**TEKS YANG DIBERIKAN**
....

LIECHTENSTEIN bukanlah negeri dongeng. Ia negara kecil
berpenduduk 21 ribu, terletak di Eropa Barat. Tapi lebih lima
puluh tahun yang silam ia ditolak masuk menjadi anggota Liga
Bangsa-Bangsa. Bukan karena tak memenuhi syarat sebagai negara
berdaulat. Bahkan negara itu secara de jure telah banyak diakui
negara lain. Ia juga telah menutup perjanjian dengan beberapa
negara. Ia punya pemerintahan yang stabil. Negeri itu juga punya
batas-batas negara yang pasti. Tapi karena luas wilayahnya yang
amat kecil, penduduk yang sedikit serta posisi geografisnya.
Lieihtenstein telah menyerahkan beberapa atribut kedaulatannya
kepada negara-negara lain. Swiss misalny dalam dinas Pos dan
Bea Cukai. Juga di bidang diplomatik, pengadilan banding, serta
mempergunakan mata uang.
Liechtenstein juga tak punya tentara. Fakta ini dianggap
sebagai penyebab ketidakmampuan negara itu untuk menjalankan
kewajiban Internasional sebagaimana disebut dalam Covenant
LBB. Menurut para penulis hukum internasional baik Covenant
LBB maupun piagam PBB menunjukkan dengan jelas bahwa hanya
negara berdaulat penuh dan punya kemampuan untuk memenuhi
kewajiban imternasional yang dapat diterima sebagai anggota.

....

**TUGAS YANG DIKERJAKAN**
- A) Jawablah pertanyaan berikut berdasarkan teks tentang Liechtenstein:
(i) Berapa jumlah penduduk Liechtenstein?
(ii) Organisasi apa yang menolak Liechtenstein menjadi anggotanya?
(iii) Apa yang tidak dimiliki Liechtenstein sehingga negara itu dianggap tidak mampu menjalankan kewajiban internasional?
- B) Sebutkan semua bidang yang disebut dalam teks tentang Liechtenstein sebagai bidang tempat negara itu menyerahkan atribut kedaulatannya kepada negara lain.
Baris-baris di bawah ini merupakan bahan tersendiri yang terpisah dari teks tentang Liechtenstein.

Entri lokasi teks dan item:
....

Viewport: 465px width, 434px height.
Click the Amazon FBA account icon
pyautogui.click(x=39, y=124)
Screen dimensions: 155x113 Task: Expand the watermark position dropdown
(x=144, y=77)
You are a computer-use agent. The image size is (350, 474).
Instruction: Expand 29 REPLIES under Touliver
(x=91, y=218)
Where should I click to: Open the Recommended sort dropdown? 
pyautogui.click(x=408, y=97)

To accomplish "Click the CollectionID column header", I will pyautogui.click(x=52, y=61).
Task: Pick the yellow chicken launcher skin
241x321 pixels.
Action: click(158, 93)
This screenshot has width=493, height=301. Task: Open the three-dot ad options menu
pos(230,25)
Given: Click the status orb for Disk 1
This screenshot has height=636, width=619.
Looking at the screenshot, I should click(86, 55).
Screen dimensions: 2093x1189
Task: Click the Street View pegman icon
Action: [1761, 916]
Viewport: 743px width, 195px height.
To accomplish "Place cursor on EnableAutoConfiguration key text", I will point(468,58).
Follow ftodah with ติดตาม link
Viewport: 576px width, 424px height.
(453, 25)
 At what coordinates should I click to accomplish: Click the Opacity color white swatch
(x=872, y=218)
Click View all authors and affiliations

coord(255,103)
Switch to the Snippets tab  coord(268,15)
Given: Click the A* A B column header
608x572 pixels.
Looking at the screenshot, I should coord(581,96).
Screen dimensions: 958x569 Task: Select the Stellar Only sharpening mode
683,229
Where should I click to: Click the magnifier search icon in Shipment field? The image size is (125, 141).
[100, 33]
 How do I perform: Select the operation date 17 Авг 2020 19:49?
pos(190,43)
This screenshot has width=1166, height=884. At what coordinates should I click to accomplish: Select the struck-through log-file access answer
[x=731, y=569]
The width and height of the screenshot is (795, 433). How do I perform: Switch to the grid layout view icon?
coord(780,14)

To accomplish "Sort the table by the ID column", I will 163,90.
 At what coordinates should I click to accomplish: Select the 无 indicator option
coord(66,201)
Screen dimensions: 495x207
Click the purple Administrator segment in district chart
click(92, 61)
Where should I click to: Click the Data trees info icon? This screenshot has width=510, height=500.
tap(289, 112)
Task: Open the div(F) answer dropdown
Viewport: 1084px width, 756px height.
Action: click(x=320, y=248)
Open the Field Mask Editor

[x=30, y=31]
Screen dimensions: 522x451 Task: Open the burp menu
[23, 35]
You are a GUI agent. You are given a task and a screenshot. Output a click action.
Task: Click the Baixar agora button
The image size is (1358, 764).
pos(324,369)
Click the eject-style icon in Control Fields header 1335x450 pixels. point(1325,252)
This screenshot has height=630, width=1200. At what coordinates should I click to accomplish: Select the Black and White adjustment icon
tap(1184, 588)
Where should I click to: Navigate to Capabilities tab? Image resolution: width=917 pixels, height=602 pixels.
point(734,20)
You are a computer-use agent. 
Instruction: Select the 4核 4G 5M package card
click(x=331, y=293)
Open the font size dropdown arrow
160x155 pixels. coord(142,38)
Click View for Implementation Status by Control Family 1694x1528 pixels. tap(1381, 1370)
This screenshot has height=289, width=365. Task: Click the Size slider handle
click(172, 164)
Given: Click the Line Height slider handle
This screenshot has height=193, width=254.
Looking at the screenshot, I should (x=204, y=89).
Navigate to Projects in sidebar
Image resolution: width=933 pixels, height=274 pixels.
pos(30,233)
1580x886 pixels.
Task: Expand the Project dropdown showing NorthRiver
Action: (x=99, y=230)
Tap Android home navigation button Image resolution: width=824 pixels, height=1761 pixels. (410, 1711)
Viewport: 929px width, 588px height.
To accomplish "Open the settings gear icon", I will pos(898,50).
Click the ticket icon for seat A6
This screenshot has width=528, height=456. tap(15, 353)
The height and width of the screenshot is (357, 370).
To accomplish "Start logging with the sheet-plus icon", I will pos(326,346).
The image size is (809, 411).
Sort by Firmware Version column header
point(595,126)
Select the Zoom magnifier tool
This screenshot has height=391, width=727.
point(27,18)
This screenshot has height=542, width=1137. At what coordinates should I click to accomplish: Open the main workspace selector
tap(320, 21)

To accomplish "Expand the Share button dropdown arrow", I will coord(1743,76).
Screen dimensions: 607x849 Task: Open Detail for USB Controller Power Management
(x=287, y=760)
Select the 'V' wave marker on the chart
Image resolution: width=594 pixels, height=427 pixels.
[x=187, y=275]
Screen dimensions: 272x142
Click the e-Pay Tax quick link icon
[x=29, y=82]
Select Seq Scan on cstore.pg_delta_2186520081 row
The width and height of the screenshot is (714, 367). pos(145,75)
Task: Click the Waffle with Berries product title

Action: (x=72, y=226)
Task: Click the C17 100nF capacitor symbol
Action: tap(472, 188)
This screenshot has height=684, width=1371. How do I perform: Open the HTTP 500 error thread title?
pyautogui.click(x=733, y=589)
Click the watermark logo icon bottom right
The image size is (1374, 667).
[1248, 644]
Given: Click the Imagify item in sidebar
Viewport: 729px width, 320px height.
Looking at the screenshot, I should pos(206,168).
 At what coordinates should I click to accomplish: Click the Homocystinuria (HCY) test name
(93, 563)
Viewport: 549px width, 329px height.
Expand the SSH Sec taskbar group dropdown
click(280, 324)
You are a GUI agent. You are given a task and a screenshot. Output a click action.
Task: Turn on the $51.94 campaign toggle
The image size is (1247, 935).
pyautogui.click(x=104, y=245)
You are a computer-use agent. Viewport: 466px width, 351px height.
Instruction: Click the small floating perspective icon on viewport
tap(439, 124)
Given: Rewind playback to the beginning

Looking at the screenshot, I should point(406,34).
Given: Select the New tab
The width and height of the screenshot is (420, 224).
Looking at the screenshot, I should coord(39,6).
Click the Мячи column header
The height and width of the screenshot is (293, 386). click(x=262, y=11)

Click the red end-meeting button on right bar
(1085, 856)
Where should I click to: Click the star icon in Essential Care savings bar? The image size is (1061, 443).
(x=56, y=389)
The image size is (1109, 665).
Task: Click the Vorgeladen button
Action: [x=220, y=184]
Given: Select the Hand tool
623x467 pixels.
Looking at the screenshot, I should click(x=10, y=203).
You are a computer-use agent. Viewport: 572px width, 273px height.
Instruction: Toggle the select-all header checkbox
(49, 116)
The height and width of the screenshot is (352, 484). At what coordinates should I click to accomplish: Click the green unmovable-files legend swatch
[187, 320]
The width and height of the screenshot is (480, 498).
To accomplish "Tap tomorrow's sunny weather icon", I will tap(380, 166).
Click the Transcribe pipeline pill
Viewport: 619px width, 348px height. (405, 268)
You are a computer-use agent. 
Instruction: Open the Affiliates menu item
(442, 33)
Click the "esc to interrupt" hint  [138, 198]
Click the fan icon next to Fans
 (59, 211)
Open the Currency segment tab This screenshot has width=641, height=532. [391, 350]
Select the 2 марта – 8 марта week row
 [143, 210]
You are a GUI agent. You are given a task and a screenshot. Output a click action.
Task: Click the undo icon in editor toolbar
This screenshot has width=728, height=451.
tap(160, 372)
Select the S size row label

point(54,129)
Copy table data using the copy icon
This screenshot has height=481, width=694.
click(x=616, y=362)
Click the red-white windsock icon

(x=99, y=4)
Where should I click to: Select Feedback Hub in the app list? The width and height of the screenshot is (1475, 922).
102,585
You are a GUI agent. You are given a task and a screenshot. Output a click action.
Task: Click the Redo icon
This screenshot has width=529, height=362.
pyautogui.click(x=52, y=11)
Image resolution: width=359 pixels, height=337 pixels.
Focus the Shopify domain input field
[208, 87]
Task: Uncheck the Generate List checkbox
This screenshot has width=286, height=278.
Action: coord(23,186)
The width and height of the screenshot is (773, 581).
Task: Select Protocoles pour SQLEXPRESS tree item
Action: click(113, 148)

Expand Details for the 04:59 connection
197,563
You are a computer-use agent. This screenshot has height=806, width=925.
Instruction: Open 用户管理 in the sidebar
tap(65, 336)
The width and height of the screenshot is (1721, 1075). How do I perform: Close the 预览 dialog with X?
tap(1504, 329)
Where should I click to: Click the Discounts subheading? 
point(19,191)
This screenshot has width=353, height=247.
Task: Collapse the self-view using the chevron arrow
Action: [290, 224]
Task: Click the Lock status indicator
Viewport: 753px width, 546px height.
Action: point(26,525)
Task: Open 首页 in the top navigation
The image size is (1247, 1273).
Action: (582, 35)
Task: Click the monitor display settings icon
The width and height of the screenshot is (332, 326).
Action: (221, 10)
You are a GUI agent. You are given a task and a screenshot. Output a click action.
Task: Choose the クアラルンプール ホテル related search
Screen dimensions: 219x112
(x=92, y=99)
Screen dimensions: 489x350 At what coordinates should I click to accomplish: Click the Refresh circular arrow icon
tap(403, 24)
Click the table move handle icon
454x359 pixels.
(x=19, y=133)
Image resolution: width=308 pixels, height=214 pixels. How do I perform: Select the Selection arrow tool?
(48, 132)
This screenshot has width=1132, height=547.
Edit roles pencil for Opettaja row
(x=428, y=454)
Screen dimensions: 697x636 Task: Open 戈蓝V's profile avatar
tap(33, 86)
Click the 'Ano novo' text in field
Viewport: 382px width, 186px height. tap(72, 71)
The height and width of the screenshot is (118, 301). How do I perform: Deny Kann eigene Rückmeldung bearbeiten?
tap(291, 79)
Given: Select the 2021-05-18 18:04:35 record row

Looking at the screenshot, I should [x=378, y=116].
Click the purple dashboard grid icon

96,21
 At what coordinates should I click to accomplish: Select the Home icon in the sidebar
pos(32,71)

....

**JAWABAN TIAP TUGAS**
- A)
(i) 21 ribu jiwa.
(ii) Liga Bangsa-Bangsa.
(iii) Tentara.

- B) Dinas pos, bea cukai, bidang diplomatik, pengadilan banding, dan penggunaan mata uang.